L’effet de la petite phrase

Les deux candidats en sont convaincus : c’est cette réplique qui a fait basculer le débat en faveur de Valéry Giscard d’Estaing ! Voici, pour preuve, ce qu’a dit Mitterrand à VGE : « C’est là que vous avez gagné l’élection. Vous avez gagné 200 000 ou 300 000 voix ce soir-là et vous les avez gardées jusqu’au bout. »

Dans un sondage Sofres réalisé le lendemain, on apprend que le débat a rendu 33 % des électeurs plus favorables à Valéry Giscard d’Estaing, contre 26 % à François Mitterrand. Le vainqueur désigné du débat est VGE à 47 %, Mitterrand à 35 %, ni l’un ni l’autre à 18 %. Toujours dans ce sondage, VGE passe de 50 à 51,5 % d’intentions de vote, Mitterrand de 50 à 48,5 %.

La réalité est sans doute un peu plus nuancée. Il semblerait qu’au-delà de la réplique, ce soit surtout l’attitude de Valéry Giscard d’Estaing, favorisée par la mise en scène du débat, qui ait fait la différence.

Complément d’analyse

Dès le début du débat, VGE ne cesse d’interrompre son adversaire et ponctue ses exposés de remarques et de commentaires. Le réalisateur de l’émission, Roger Benamou, est d’abord surpris par cette attitude inhabituelle. Puis il comprend le jeu giscardien et plie sa mise en scène en fonction du candidat libéral. Au lieu de laisser les micros alternativement fermés, comme c’est l’usage, il les laisse constamment ouverts. Les téléspectateurs entendent ainsi de mieux en mieux les critiques de VGE.

De plus, la multiplication des plans de coupe permet de s’attarder sur le regard souvent goguenard de ce dernier. Sur les plans, on voit que les jambes de Mitterrand sont très agitées, alors que le haut de son corps est fixe et calme, ce qui traduit son stress.
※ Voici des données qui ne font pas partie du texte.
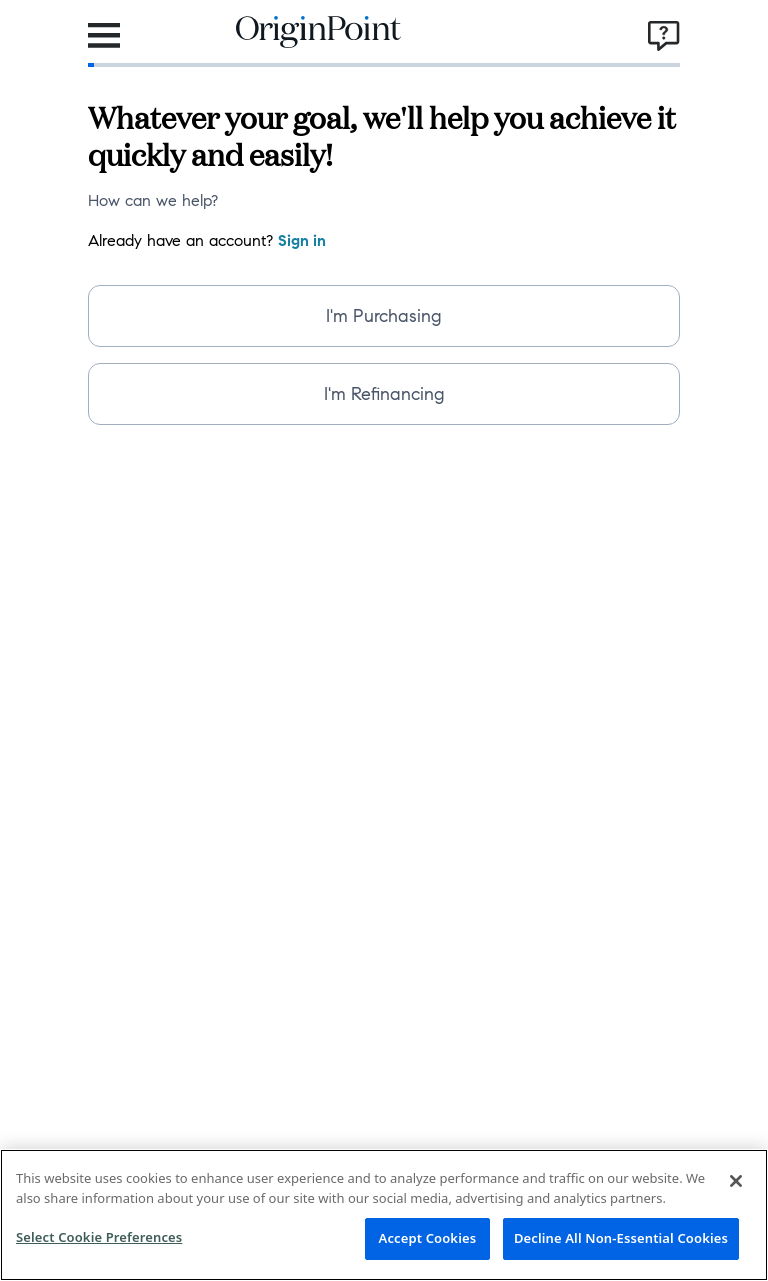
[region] (384, 1215)
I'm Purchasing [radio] (384, 316)
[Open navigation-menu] (104, 36)
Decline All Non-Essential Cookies (621, 1238)
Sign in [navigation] (302, 240)
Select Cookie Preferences (99, 1237)
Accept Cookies (428, 1238)
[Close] (736, 1181)
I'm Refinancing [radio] (384, 394)
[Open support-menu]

Depuis, certains politiques interdisent qu’on filme leurs pieds !

Conclusion

Pour certains, il est possible que ce débat ait fait basculer le sort en faveur de Valéry Giscard d’Estaing, qui l’emportera avec seulement 426 000 voix d’écart (50,81 % contre 49,19 %).

Pour d’autres, François Mitterrand n’a pas perdu sur ce coup-là – la défaite était sans doute consommée au soir du premier tour, puisqu’à 43,26 %, il était deux points en dessous du score espéré – et il n’a certes pas gagné non plus : les 0,81 % qui lui manqueront, il n’a pas pu les attraper au vol lors de ce débat. Il lui faudra attendre 1981 pour prendre sa revanche sur VGE… et lui asséner au passage une autre « petite phrase » passée à la postérité.

Sandrine Campese

Sources

  • Olivier Duhamel et Jean-Noël Jeanneney, Présidentielles, les surprises de l’histoire, 1965-1995, Seuil, mars 2002
  • Antoine de Baecque, La cérémonie du pouvoir : Les duels sur la scène politique française, Grasset, avril 2002

Ce qu’il s’est également passé en France et en Europe en 1974

  • en avril, décès de l’écrivain, dramaturge et cinéaste Marcel Pagnol ;
  • en avril, révolution des Œillets au Portugal qui entraîne la chute de la dictature salazariste ;
  • en juillet, la majorité civique passe de 21 ans à 18 ans ;
  • en juillet, création d’un secrétariat d’État à la condition féminine, Françoise Giroud devenant secrétaire d’État ;
  • en juillet, fin de la dictature des colonels en Grèce ;
  • en décembre, vote de la loi Veil sur l’interruption volontaire de grossesse.